## EXERCISE REQUIREMENTS
Transcribe the records below word for word, leaving every picture out.

Collected data entries:

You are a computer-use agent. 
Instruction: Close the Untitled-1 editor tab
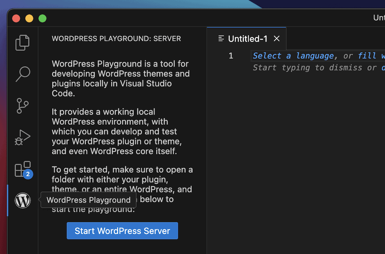point(276,38)
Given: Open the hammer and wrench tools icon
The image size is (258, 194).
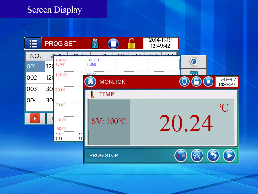Looking at the screenshot, I should coord(197,156).
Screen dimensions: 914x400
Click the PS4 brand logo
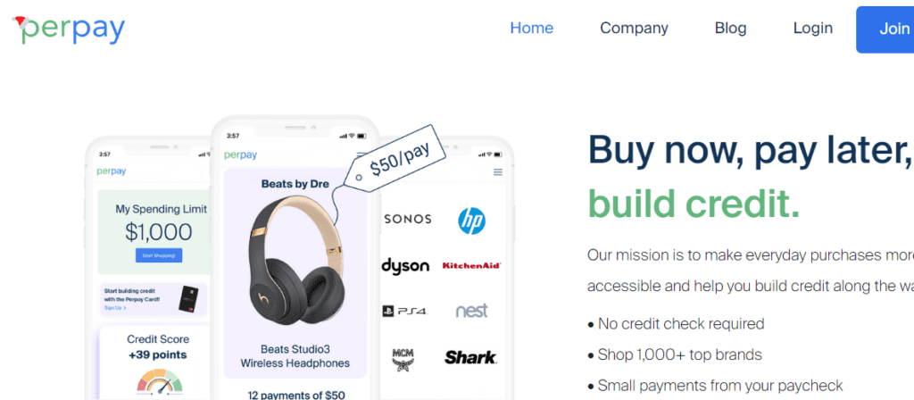(x=405, y=312)
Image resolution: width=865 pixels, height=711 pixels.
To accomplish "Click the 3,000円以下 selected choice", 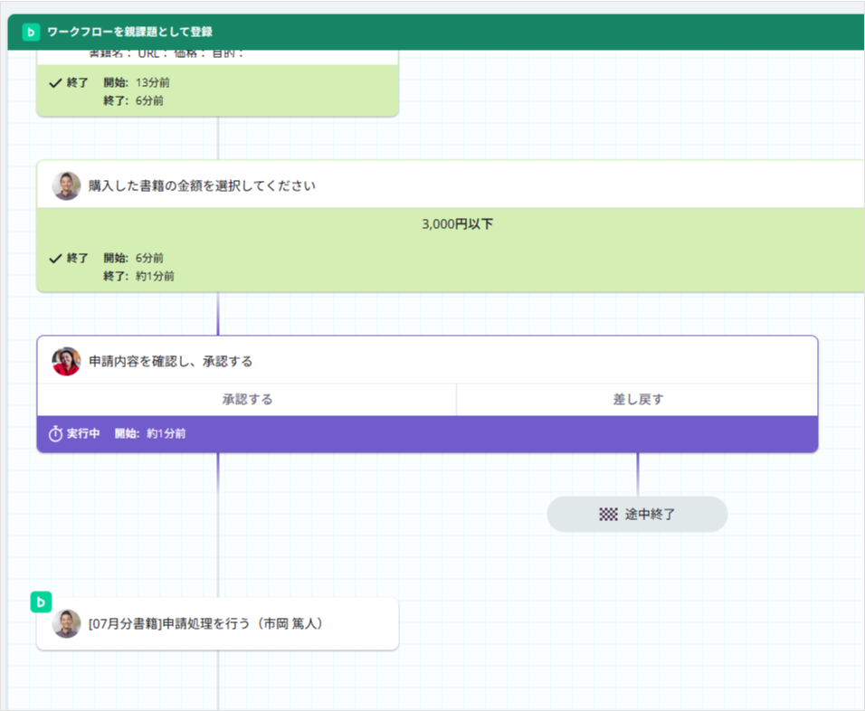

## WRITTEN RESPONSE
You are a computer-use agent. 
Instruction: Close the Untitled-1 editor tab
point(276,38)
Given: Open the hammer and wrench tools icon
The image size is (258, 194).
Looking at the screenshot, I should coord(197,156).
Screen dimensions: 914x400
Click the PS4 brand logo
(x=405, y=312)
Image resolution: width=865 pixels, height=711 pixels.
To accomplish "Click the 3,000円以下 selected choice", 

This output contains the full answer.